:: PROVIDED RECORDS ::
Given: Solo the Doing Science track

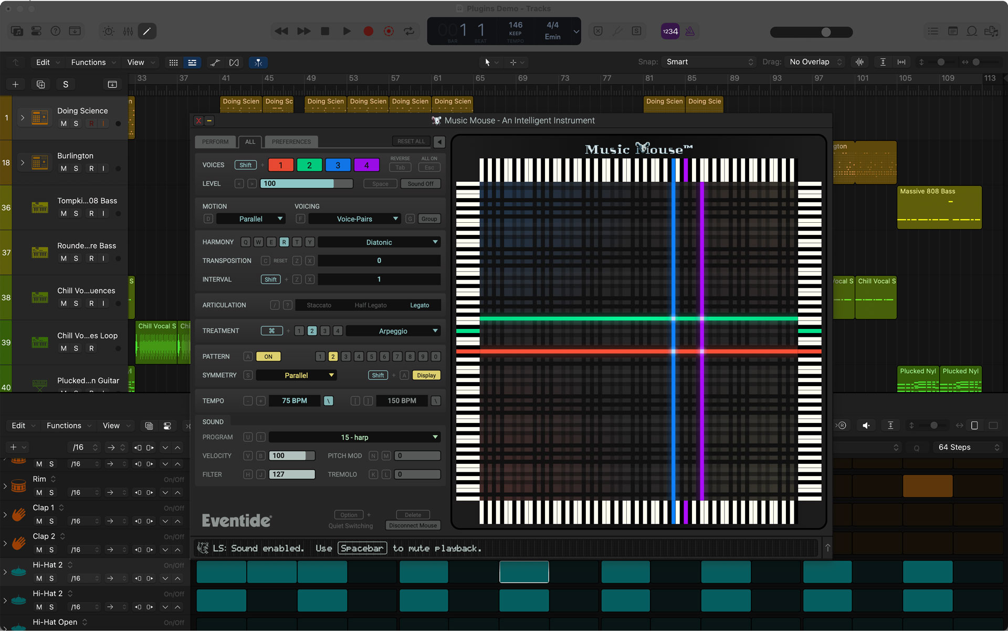Looking at the screenshot, I should pos(76,123).
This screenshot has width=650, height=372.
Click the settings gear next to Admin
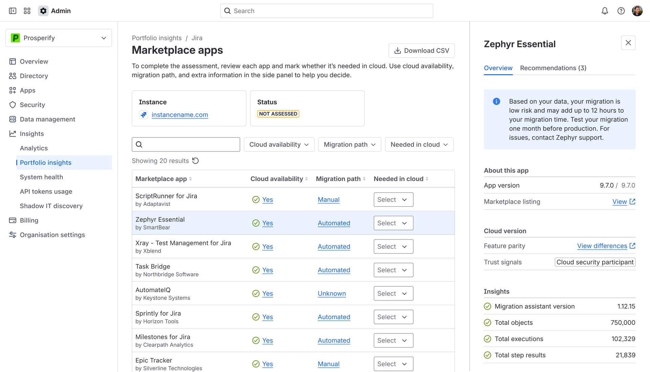pyautogui.click(x=43, y=10)
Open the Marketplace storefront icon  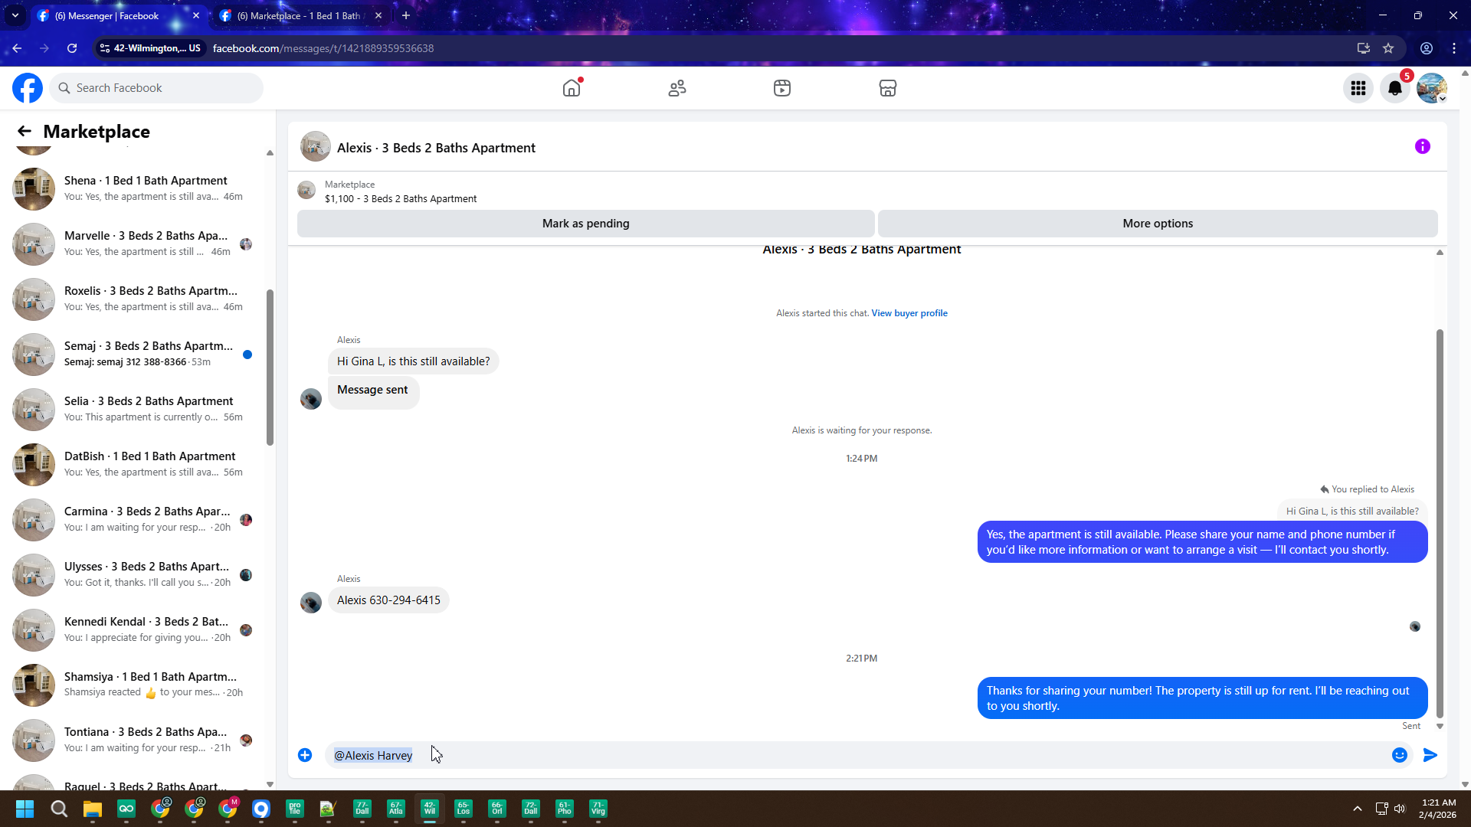pyautogui.click(x=887, y=88)
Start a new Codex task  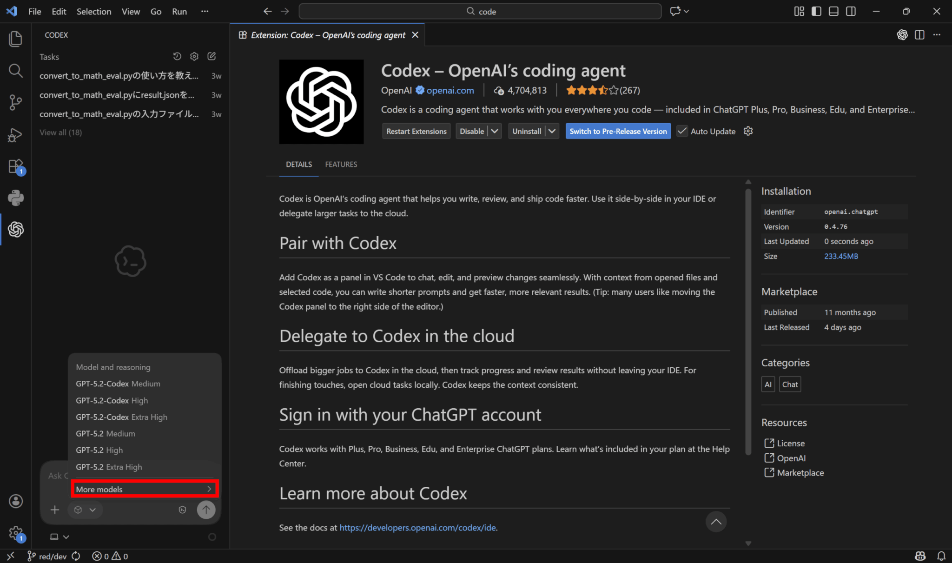coord(212,56)
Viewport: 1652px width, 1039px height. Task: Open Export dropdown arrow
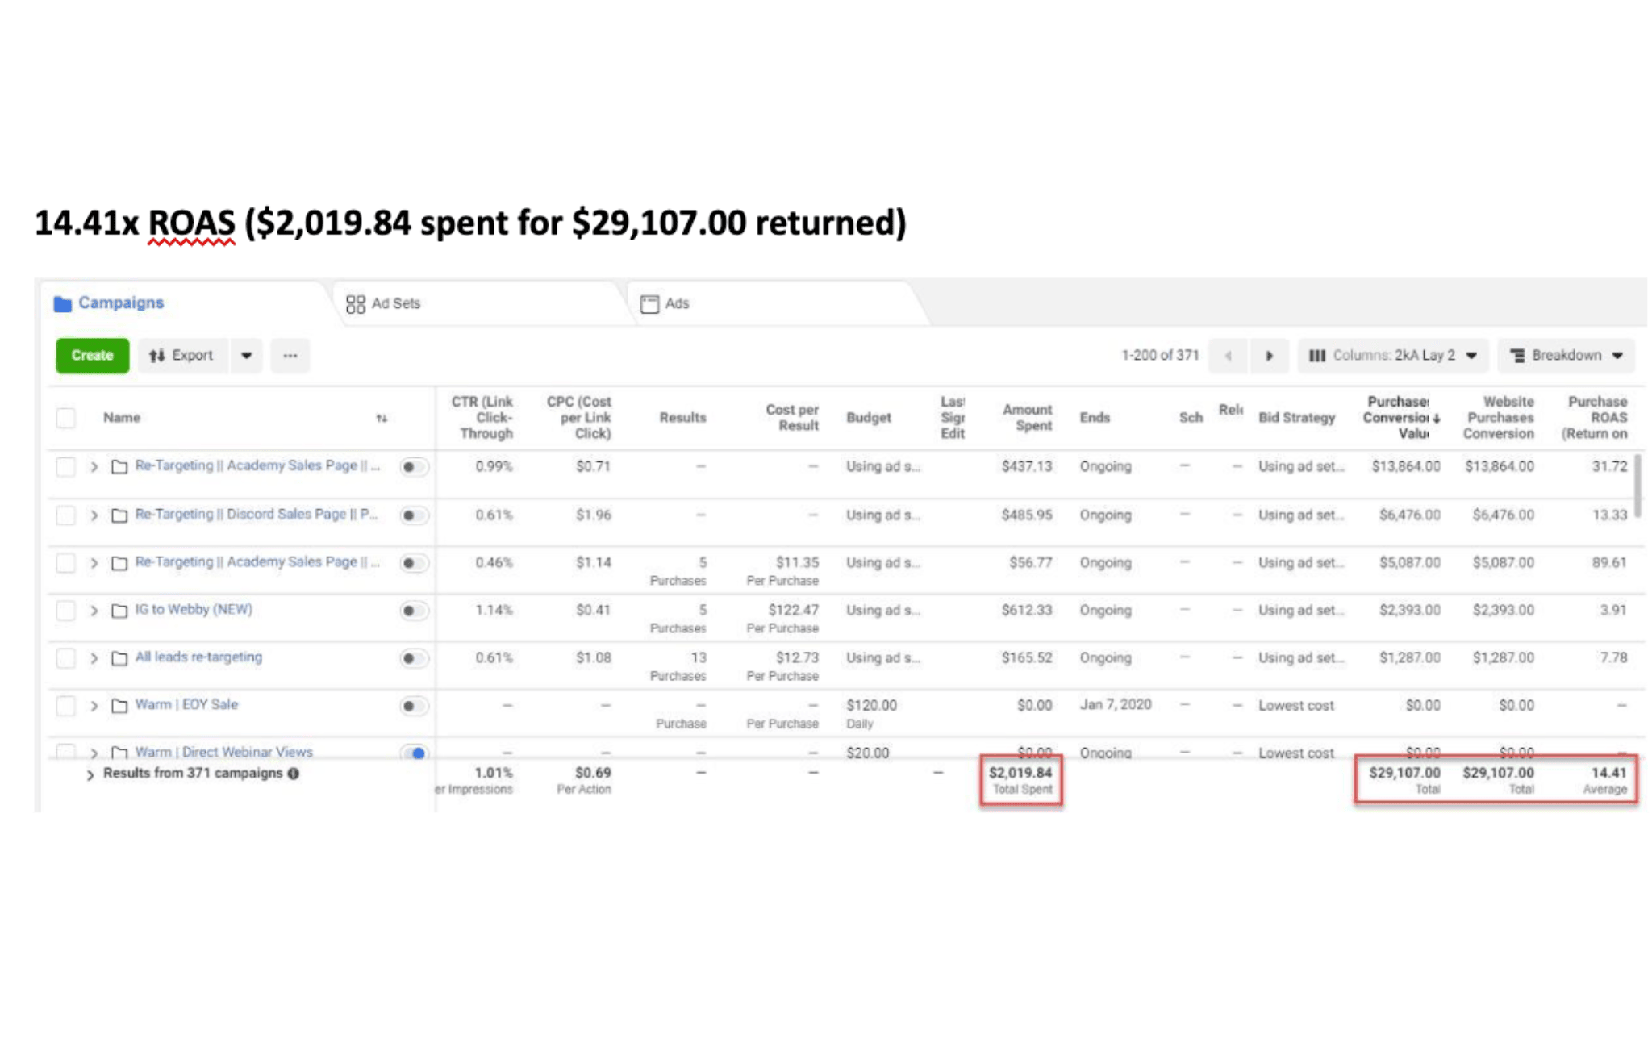(247, 356)
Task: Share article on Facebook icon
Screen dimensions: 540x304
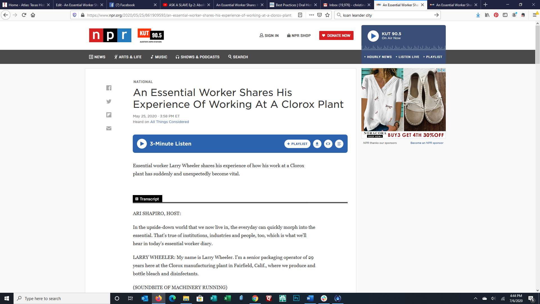Action: coord(109,88)
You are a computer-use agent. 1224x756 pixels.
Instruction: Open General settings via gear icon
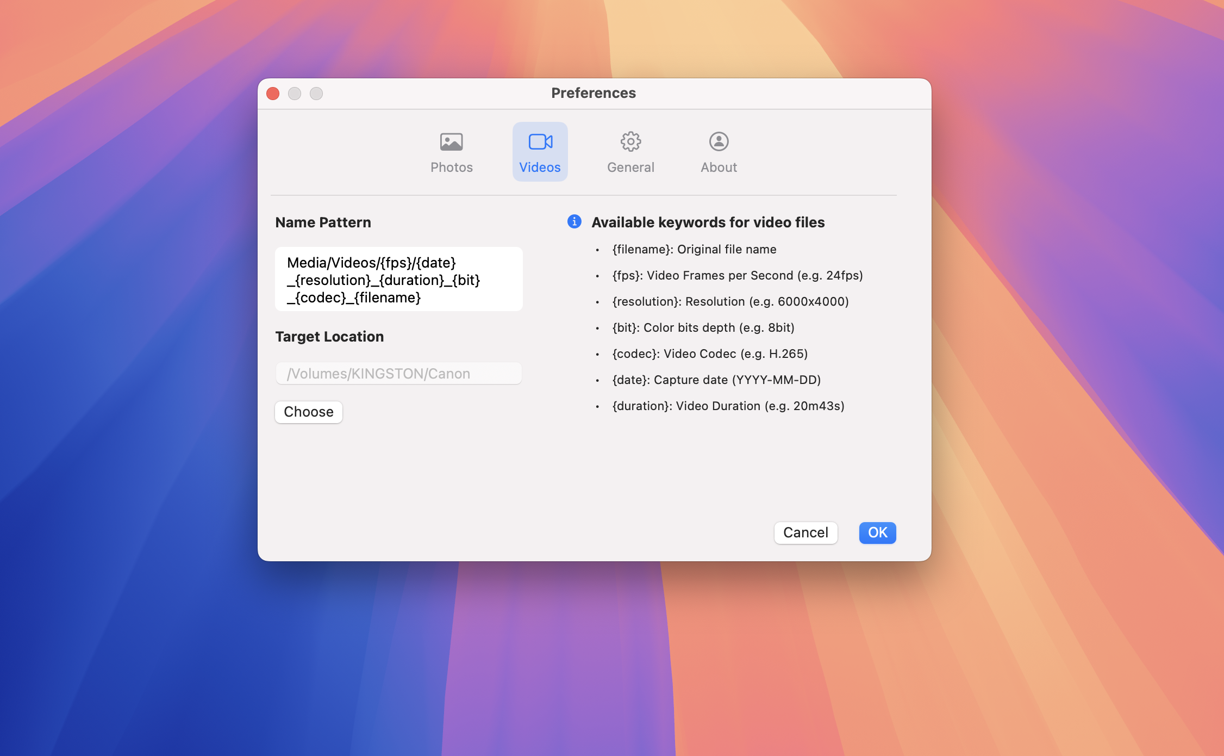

:: ACTIVITY ::
Repeat the line containing "Screen dimensions: 540x304" and every line after it up to the end of the material above, exactly as they stand, minus the pictures.

:: EXERCISE SOLUTION ::
Screen dimensions: 540x304
Action: coord(109,88)
You are a computer-use agent. 1224x756 pixels.
Instruction: Open General settings via gear icon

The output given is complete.